##### PASSAGE PROVIDED #####

Grid electricity was found to be very influential in the model as it was one of the highest duties and that the data in SimaPro are based on a U.S. grid where coal and natural gas combustion contributed two-thirds to total electricity generation. Other units that contributed majorly to the impact factors included the compression of syngas along the propene route (CMPMTH2) and the dry methane reformer (DRM) due to its endothermicity.
Production of propane via CCU with AB and U.S. electricity mix scenario resulted in a saving of 2.8 kg CO2 per kg propane compared to natural gas fractionation. With SOEC and a lower carbon intensity grid mix, the saving would be even higher. Similarly, water-use intensity compared to natural gas fractionation was 17.6 kg per kg propane higher. However, as electrolysis accounted for 80% of the water consumption, use of SOEC and cleaner electricity generation would further reduce this difference.
For propene, the novel CCU method also showed promising results with significant savings across all impact factors. The greatest were with respect to steam cracking of naphtha, which represents 47% of global production. The only drawback was a 50% higher water use intensity compared to steam cracking. However, if water were sustainably sourced, the environmental credentials would be much greater.
The choice of hydrogen technology was the real determinant of both economic and environmental performance across the whole model. The use of SOEC with a 37% lower electrical intensity greatly impacted profits and impact categories positively. Removal of electrolysis from the model reduced GWP by 77% and 68% for propane and propene respectively. Thus, further work should include SOEC technology and look to further optimise its performance. Furthermore, when the model utilised AB technology, it returned a negative NPV and therefore was incapable of paying back the capital investment. However, the use of SOEC produced a positive NPV of $786 M and a payback of 2.62 years. In addition, lower natural gas price and the incorporation of a carbon tax incentive produced significant and positive impacts on plant economics.
The cost of goods sold for propene was competitive with conventional production at $1.39 per kg. However, for propane the cost at $1.14 per kg was significantly higher, owing to the cheap cost of production of NGLs.
The use of the MTP in the model poses little deployment risk as it has been proven at scale. However, as the syngas-to-propane technology is at a low technology readiness level, further work must be done to prove that experimental results are achievable at a greater scale, e.g. in a pilot study.
As the world focuses on decarbonisation pathways to curb anthropogenic carbon emissions and halt the warming of the atmosphere, new, more sustainable production methods of fuels and materials are at centre stage. However, their successful implementation is based on two main criteria: economically feasible production and an environmentally superior performance compared to conventional production. This article has achieved this for propane and propene, two critical and demand-evolving products, by proving that CCU methods of production can be both environmentally and economically superior. Furthermore, not only has the model provided another example of feasibility with respect to carbon capture, but also emphasised the significant opportunity that syngas production offers in the utilisation of CO2 and extensive possibilities of transformation into valuable materials. Particularly, for hard-to-abate sectors or where electrification of heat for a process is not feasible.

##### INFORMATION SHOWN #####

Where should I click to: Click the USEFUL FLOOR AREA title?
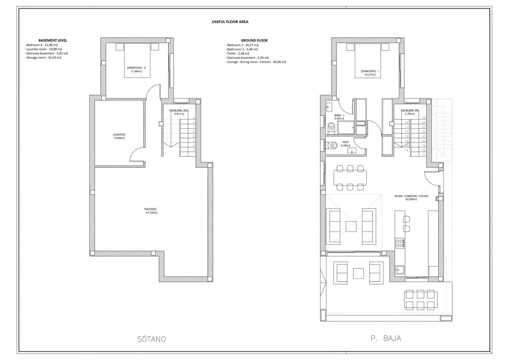(x=230, y=22)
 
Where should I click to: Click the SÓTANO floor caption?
(x=151, y=339)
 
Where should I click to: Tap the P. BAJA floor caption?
(x=386, y=338)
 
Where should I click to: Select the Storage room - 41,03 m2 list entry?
(x=44, y=58)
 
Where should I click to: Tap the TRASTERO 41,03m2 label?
(x=150, y=211)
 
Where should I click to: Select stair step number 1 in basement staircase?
(x=194, y=154)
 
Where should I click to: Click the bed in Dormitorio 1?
(x=368, y=60)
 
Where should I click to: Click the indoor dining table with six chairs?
(x=350, y=178)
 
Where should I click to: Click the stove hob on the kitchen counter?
(x=400, y=244)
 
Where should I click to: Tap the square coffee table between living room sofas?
(x=351, y=226)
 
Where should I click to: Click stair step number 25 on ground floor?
(x=423, y=118)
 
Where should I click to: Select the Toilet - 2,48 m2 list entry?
(x=238, y=53)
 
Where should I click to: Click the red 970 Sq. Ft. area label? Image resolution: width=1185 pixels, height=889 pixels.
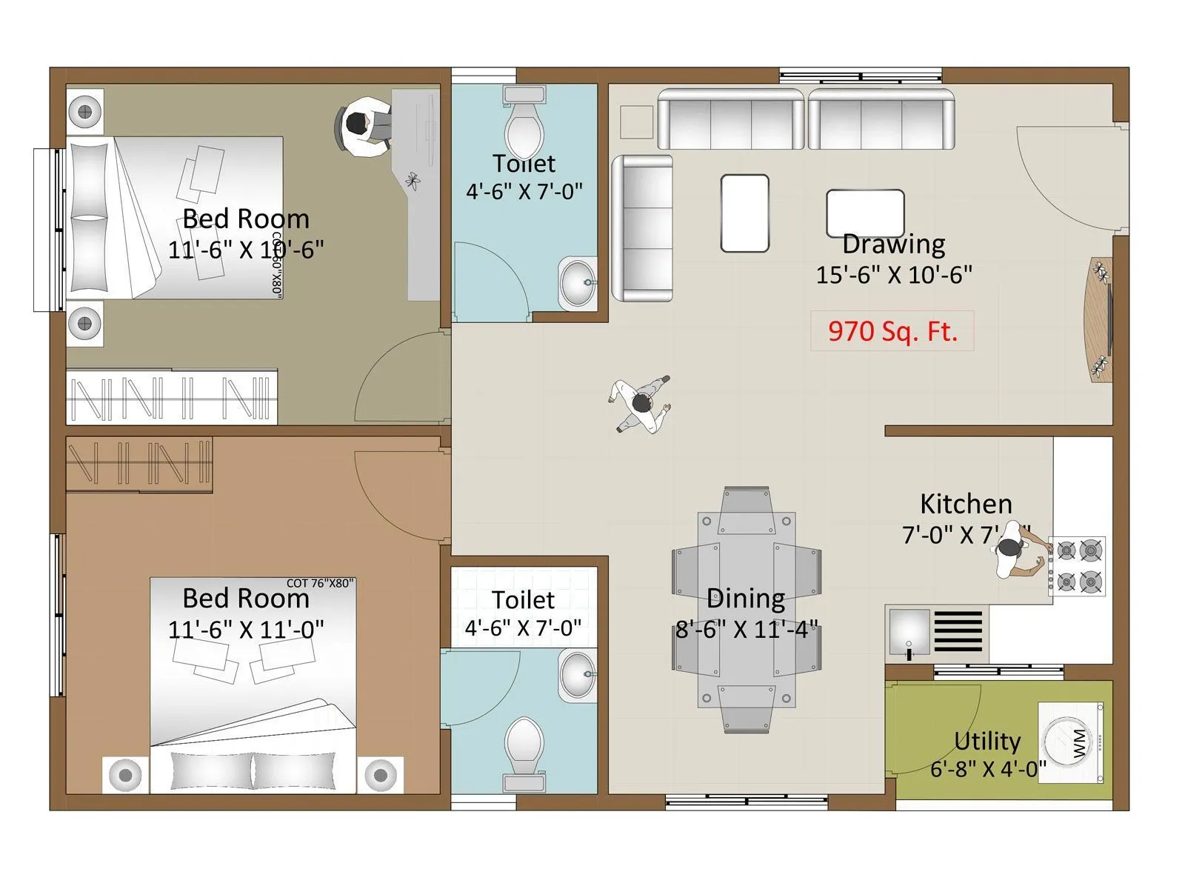[x=892, y=330]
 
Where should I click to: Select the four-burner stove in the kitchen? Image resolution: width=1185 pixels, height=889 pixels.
[x=1078, y=567]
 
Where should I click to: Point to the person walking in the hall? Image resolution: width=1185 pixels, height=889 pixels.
[x=641, y=404]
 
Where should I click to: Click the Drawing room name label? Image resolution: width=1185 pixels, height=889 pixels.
[x=893, y=244]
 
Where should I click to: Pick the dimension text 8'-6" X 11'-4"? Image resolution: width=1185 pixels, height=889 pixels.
[x=747, y=630]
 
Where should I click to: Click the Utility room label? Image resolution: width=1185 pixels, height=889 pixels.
[x=987, y=741]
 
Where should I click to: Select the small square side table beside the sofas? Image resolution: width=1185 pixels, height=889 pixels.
[x=636, y=121]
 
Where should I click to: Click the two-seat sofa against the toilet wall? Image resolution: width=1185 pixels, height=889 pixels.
[x=642, y=228]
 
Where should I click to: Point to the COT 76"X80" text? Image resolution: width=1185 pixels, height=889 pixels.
[x=320, y=583]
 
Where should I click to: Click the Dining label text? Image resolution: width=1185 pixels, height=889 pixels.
[x=746, y=599]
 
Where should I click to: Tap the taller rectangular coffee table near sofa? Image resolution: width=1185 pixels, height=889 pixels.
[x=744, y=213]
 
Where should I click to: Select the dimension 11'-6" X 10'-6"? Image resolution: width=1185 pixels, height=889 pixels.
[x=246, y=250]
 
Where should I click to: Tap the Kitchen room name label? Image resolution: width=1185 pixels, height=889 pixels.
[x=966, y=504]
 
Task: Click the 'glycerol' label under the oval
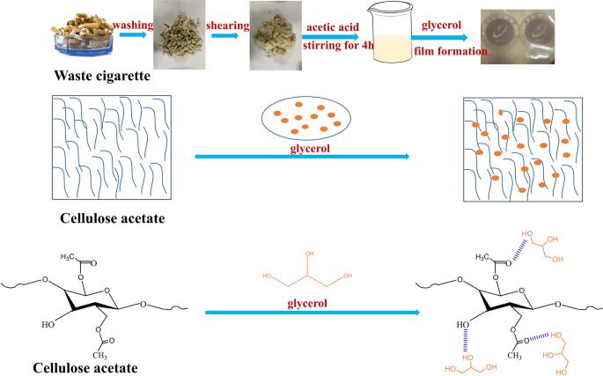click(x=302, y=148)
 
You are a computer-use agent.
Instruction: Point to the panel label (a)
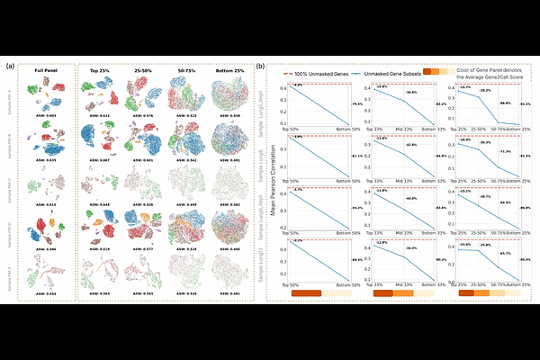[9, 66]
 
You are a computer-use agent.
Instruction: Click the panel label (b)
[260, 66]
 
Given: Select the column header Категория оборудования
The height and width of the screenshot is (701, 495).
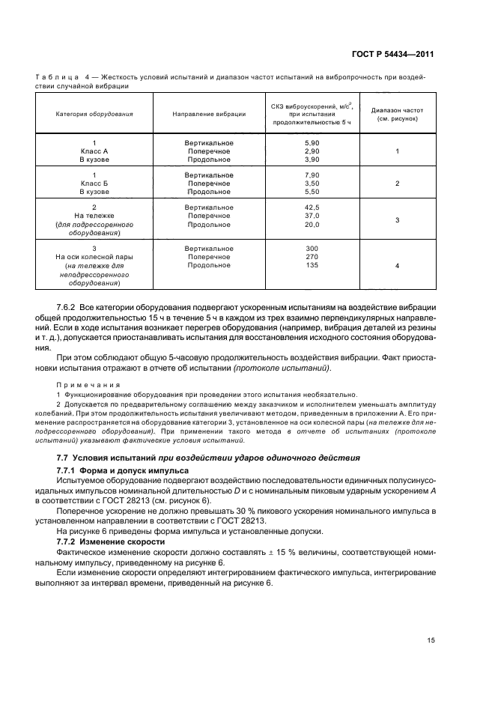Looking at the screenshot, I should [x=94, y=115].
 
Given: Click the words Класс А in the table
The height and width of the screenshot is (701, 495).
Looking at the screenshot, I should [x=94, y=151].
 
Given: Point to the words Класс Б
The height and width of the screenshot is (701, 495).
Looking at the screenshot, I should [x=94, y=183].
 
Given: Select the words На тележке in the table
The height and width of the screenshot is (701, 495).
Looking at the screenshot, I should [x=94, y=216].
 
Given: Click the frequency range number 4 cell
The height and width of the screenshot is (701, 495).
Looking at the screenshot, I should [x=397, y=265].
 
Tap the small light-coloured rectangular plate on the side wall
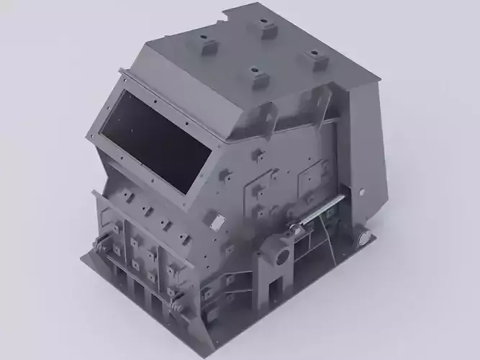coord(332,210)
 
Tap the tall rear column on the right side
coord(367,158)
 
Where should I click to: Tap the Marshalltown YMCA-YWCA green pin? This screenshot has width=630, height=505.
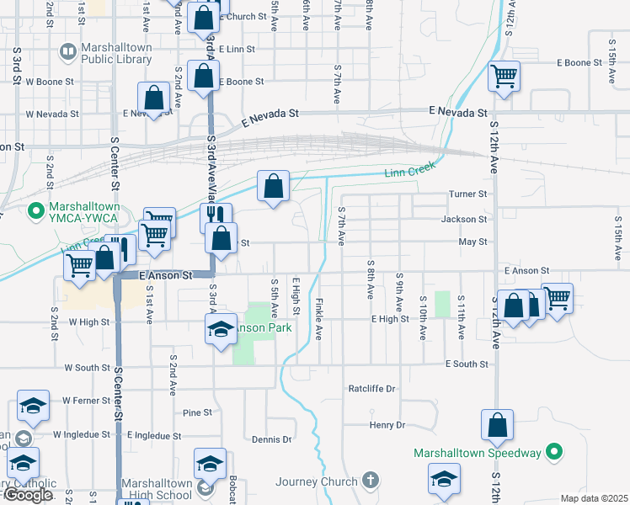tap(35, 209)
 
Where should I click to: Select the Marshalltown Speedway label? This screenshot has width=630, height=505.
tap(477, 453)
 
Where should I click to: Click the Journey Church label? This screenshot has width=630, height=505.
tap(317, 481)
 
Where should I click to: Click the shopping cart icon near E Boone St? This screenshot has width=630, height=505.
tap(504, 77)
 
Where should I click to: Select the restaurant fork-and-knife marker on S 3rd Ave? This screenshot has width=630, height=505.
tap(216, 216)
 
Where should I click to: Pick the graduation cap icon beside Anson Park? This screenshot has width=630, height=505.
tap(221, 327)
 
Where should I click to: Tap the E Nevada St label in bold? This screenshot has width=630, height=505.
tap(457, 111)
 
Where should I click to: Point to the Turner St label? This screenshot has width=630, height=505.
tap(468, 194)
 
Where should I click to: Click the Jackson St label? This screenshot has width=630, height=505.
tap(465, 219)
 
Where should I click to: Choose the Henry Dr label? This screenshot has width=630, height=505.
tap(387, 425)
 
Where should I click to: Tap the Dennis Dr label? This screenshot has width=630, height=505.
tap(271, 439)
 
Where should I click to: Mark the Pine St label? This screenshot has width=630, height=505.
tap(196, 413)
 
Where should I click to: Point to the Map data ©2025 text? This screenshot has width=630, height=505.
tap(594, 498)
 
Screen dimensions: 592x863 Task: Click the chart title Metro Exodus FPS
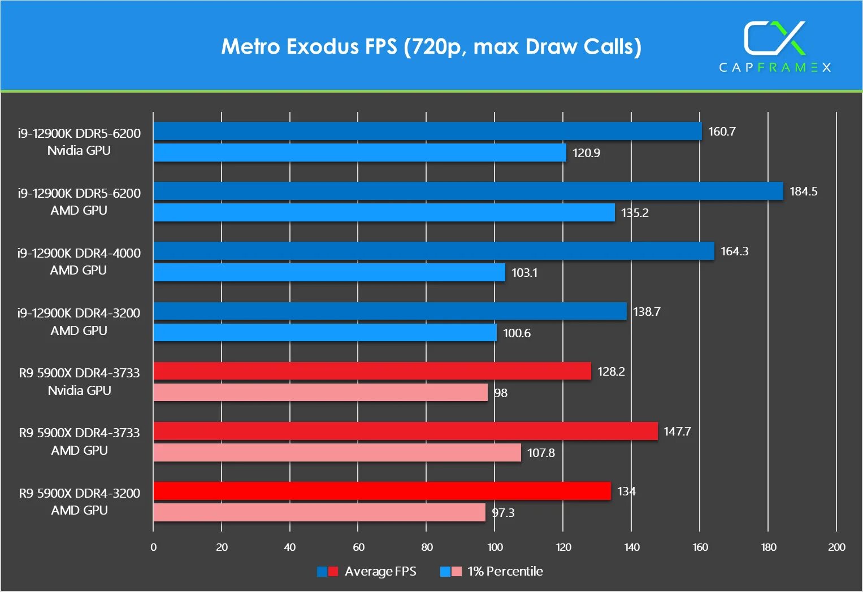click(431, 47)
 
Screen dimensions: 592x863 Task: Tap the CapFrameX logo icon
click(774, 38)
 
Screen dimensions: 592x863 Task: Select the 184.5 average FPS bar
click(468, 191)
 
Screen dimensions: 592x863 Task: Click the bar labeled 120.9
click(359, 153)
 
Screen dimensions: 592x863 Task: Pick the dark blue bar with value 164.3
click(433, 251)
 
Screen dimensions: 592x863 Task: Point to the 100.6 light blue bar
click(325, 333)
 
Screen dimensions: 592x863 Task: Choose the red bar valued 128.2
click(372, 371)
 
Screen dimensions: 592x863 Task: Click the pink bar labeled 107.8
click(337, 452)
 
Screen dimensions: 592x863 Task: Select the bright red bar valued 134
click(382, 491)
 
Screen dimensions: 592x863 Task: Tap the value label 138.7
click(647, 312)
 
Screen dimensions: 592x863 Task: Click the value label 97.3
click(503, 513)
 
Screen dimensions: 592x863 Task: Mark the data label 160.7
click(722, 132)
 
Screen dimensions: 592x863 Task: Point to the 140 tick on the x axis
click(631, 547)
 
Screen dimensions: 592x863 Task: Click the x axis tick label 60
click(358, 547)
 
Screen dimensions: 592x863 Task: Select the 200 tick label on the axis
click(836, 547)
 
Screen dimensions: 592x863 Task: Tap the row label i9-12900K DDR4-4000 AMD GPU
click(79, 262)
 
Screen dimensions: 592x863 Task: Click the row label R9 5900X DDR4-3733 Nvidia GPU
click(79, 381)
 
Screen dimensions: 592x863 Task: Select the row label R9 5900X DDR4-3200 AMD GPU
click(79, 502)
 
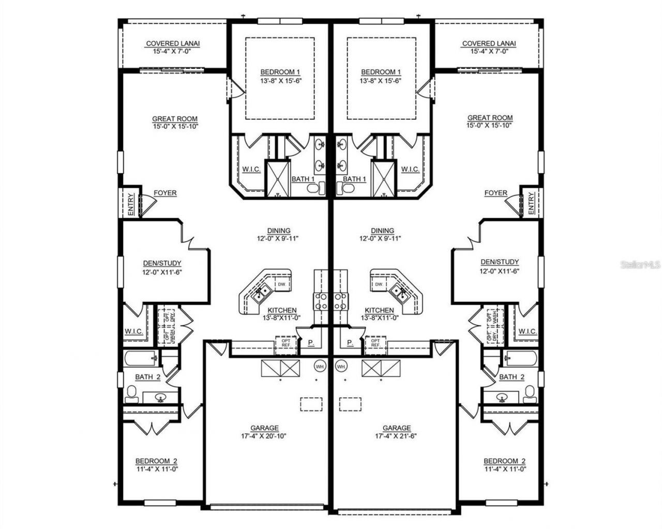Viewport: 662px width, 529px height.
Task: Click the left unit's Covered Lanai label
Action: pos(173,44)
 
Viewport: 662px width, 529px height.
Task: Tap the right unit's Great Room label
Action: pos(490,118)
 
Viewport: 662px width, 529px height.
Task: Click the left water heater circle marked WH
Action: pos(320,366)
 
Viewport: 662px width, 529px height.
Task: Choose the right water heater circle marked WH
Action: pos(341,366)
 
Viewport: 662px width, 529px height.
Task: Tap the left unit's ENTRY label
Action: pos(131,204)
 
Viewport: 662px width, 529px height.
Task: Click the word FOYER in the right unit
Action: pos(495,193)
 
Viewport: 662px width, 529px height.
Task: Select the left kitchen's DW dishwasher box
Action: pos(282,284)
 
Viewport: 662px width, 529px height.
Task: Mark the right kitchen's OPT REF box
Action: pos(375,343)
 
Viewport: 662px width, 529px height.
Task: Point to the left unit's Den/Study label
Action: pos(162,263)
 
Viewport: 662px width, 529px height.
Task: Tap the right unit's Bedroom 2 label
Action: pos(504,461)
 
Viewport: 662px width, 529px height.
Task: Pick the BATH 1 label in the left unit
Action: pos(303,179)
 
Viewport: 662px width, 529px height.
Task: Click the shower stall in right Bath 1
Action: pos(383,178)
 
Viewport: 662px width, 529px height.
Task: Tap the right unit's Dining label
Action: pos(382,231)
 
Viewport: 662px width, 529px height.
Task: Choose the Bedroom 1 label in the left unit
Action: pos(280,72)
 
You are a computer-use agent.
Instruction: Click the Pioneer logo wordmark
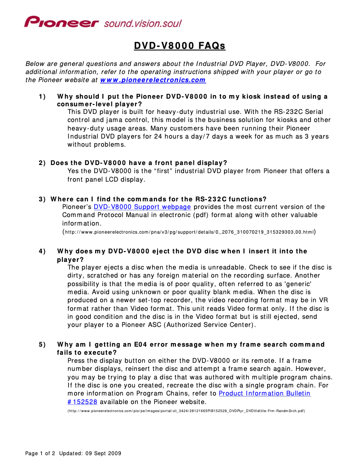pyautogui.click(x=61, y=22)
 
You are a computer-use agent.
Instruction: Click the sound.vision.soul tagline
pyautogui.click(x=143, y=23)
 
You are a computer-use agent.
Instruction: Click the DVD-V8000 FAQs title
pyautogui.click(x=180, y=46)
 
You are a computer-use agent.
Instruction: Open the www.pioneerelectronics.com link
pyautogui.click(x=153, y=80)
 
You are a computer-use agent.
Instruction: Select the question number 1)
pyautogui.click(x=42, y=96)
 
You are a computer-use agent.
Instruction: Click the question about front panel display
pyautogui.click(x=139, y=162)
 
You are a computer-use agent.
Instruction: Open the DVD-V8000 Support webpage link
pyautogui.click(x=142, y=207)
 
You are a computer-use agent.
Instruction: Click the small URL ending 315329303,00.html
pyautogui.click(x=189, y=232)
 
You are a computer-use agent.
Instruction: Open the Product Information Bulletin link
pyautogui.click(x=264, y=393)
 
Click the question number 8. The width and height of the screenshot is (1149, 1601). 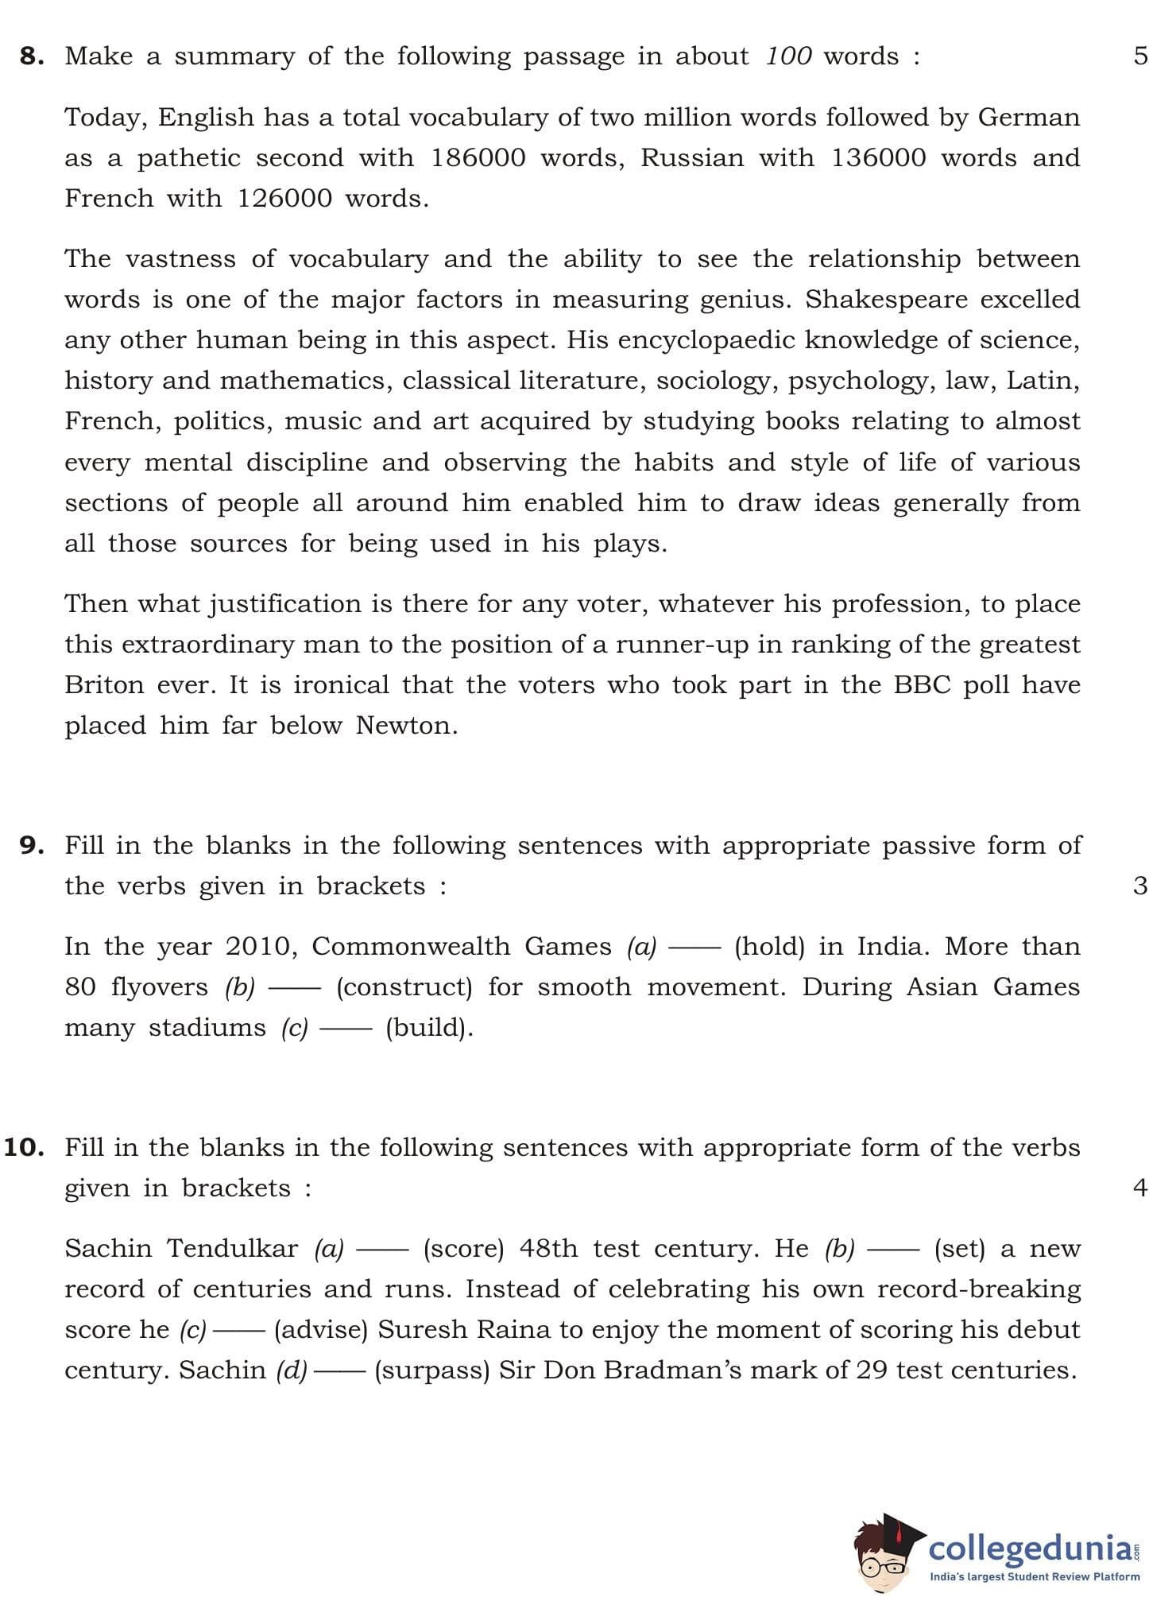(x=31, y=56)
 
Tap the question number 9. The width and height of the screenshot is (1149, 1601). (x=31, y=845)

#####

WORK REQUEST | Write out the part of the passage on making propane and propene from captured CO2, starting with "The cost of" and going on through "production of NGLs.". Please note that the entries play no part in the tasks.

ANSWER TO THIS PROBLEM |
The cost of goods sold for propene was competitive with conventional production at $1.39 per kg. However, for propane the cost at $1.14 per kg was significantly higher, owing to the cheap cost of production of NGLs.